▸ YOUR ASSIGNMENT
Go through the data and count the lines holding the string "from". Write only the number.

====== PROVIDED DATA

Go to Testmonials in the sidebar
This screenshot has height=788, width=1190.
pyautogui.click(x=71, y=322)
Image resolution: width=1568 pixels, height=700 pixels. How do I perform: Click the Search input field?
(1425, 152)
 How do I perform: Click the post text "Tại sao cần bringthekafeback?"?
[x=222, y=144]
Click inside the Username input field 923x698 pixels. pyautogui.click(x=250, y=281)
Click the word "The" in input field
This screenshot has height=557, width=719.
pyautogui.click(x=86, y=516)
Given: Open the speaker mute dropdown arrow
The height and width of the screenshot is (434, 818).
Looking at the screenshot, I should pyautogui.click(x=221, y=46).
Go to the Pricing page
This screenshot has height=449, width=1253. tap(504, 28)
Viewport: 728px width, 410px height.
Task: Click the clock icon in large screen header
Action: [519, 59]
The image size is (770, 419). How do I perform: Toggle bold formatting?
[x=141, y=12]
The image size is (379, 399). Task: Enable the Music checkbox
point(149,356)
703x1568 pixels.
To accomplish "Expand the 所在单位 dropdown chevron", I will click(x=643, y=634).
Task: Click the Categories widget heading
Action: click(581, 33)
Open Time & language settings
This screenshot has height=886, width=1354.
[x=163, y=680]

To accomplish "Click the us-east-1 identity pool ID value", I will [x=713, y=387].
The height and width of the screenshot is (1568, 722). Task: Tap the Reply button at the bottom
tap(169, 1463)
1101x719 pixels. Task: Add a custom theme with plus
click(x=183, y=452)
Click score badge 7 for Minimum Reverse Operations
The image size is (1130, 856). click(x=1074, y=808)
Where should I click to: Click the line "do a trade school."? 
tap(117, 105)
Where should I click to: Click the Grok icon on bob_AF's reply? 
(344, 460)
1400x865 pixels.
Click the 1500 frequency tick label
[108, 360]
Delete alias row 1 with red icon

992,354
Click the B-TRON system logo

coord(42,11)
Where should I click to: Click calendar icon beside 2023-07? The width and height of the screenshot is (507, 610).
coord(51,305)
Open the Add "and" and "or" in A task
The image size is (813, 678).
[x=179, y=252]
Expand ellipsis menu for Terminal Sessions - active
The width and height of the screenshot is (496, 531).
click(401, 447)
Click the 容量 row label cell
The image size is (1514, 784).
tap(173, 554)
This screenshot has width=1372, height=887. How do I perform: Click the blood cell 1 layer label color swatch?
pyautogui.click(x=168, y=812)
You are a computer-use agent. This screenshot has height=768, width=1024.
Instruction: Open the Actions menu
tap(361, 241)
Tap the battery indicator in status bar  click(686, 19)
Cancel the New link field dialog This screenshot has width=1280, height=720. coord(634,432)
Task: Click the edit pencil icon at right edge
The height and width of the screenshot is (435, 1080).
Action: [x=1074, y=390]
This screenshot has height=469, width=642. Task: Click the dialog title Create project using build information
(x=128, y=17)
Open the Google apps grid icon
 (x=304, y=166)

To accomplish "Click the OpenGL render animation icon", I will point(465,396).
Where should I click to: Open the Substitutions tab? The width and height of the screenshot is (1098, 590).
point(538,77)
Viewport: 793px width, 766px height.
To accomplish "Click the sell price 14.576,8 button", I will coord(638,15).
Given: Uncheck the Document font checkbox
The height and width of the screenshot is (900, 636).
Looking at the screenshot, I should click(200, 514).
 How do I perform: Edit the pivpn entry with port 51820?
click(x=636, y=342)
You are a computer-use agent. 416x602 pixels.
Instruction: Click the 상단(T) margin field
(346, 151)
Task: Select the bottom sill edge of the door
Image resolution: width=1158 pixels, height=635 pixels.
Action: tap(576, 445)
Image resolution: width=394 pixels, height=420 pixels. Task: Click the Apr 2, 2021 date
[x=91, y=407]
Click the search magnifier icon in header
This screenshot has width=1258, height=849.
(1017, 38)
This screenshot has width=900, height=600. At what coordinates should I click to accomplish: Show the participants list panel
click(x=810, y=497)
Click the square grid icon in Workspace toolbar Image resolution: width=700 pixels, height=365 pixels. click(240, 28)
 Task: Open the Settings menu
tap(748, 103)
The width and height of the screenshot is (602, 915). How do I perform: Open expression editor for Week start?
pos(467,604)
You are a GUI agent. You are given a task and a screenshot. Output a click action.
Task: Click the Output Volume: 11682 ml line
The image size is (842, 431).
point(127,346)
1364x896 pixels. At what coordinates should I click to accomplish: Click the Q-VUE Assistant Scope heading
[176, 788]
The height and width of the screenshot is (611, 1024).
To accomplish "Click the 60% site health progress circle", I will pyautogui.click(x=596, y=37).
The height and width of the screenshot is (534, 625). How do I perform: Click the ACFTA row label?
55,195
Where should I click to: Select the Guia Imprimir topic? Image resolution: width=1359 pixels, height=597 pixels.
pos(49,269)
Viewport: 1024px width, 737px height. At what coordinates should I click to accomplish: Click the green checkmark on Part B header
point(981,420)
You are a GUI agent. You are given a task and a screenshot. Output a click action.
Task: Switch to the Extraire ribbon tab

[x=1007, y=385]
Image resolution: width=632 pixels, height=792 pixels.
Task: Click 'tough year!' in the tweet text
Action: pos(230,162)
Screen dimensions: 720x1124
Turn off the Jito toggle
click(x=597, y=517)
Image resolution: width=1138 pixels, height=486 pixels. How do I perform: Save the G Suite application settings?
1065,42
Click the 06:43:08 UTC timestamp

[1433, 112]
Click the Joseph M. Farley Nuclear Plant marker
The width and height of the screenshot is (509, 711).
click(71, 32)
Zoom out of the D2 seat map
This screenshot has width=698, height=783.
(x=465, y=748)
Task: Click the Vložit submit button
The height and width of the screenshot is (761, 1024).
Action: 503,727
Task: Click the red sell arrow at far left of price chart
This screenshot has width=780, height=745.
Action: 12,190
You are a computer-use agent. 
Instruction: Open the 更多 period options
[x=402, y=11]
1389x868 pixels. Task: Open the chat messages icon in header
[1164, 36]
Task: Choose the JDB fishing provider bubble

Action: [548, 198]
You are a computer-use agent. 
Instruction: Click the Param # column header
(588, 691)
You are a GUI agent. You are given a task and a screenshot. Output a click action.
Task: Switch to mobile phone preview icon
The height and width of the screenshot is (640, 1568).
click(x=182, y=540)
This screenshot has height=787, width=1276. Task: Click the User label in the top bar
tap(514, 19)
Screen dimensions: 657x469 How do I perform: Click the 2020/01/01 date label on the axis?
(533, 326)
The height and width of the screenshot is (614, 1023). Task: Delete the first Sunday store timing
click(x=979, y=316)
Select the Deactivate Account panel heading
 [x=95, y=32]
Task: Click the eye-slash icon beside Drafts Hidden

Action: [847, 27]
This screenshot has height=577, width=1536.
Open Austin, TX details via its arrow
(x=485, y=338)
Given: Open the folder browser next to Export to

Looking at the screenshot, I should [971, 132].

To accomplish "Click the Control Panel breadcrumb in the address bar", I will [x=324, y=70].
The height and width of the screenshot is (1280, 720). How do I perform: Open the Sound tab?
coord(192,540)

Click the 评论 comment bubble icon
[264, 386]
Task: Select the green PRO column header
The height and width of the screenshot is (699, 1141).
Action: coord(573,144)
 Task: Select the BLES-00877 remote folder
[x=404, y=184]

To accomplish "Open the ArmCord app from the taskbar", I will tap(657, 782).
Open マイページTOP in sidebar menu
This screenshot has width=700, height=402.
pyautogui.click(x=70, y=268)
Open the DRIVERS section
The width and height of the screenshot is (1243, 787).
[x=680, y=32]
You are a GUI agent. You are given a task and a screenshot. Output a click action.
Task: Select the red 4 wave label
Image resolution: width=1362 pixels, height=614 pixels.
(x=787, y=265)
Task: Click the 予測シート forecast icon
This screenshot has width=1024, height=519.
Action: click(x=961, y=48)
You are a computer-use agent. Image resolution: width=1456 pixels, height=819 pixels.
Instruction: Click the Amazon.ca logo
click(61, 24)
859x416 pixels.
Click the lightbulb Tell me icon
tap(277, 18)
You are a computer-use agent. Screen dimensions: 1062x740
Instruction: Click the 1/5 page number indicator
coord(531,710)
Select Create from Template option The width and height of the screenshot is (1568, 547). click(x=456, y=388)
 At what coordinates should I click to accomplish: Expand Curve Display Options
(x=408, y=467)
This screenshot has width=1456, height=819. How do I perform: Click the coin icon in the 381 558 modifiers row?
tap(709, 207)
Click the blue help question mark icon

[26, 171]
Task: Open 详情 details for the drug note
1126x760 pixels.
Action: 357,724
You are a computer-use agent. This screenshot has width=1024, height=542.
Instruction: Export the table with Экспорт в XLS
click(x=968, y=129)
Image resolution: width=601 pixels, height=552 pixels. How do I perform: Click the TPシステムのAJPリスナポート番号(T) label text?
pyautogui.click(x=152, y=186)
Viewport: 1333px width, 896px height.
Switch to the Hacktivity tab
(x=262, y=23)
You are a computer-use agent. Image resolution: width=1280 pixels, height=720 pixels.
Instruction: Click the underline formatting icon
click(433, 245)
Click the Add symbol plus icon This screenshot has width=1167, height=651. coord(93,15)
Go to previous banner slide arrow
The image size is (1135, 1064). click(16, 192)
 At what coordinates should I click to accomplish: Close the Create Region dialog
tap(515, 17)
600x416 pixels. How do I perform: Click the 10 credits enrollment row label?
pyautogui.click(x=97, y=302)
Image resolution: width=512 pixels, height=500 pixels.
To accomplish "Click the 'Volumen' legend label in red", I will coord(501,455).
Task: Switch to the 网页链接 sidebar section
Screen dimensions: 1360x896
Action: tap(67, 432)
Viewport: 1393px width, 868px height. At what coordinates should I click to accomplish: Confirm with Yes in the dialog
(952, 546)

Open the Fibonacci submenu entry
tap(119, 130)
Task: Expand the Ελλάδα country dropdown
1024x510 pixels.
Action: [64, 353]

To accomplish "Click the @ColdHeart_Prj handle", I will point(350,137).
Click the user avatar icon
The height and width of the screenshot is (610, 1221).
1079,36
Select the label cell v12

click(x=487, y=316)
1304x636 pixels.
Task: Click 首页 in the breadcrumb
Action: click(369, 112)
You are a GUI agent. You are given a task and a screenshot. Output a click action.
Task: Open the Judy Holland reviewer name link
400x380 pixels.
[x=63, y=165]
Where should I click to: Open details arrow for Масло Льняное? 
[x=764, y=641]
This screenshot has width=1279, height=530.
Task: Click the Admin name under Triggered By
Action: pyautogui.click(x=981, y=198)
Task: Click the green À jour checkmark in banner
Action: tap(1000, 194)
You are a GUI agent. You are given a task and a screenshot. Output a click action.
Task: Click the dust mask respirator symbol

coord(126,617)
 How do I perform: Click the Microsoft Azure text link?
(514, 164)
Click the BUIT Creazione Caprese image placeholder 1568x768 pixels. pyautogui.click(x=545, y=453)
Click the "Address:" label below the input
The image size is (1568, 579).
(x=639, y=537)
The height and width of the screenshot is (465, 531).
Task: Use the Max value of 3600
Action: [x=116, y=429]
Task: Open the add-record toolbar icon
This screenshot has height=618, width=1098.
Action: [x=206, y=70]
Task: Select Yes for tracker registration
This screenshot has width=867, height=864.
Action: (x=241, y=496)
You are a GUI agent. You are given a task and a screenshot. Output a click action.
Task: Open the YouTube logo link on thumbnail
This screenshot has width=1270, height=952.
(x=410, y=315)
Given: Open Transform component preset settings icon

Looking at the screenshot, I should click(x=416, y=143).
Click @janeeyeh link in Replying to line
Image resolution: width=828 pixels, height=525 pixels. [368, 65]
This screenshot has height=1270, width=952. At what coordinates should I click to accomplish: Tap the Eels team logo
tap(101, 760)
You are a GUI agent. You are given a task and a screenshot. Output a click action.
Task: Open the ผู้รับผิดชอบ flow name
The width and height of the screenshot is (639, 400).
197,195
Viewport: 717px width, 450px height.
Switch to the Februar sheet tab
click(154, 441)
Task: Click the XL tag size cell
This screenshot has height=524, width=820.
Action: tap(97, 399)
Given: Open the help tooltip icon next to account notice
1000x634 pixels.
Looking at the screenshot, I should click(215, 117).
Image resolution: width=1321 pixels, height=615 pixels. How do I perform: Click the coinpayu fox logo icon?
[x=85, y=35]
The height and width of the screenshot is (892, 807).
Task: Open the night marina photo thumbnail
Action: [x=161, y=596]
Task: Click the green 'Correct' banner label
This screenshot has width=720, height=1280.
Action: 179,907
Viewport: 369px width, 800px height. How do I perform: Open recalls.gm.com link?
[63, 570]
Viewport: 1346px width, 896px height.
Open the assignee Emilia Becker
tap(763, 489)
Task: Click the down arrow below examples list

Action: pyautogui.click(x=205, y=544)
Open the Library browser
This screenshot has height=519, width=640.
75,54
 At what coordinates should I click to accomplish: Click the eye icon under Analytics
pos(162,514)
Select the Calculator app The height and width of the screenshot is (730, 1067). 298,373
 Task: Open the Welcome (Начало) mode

============

▸ EXPECTED ANSWER
2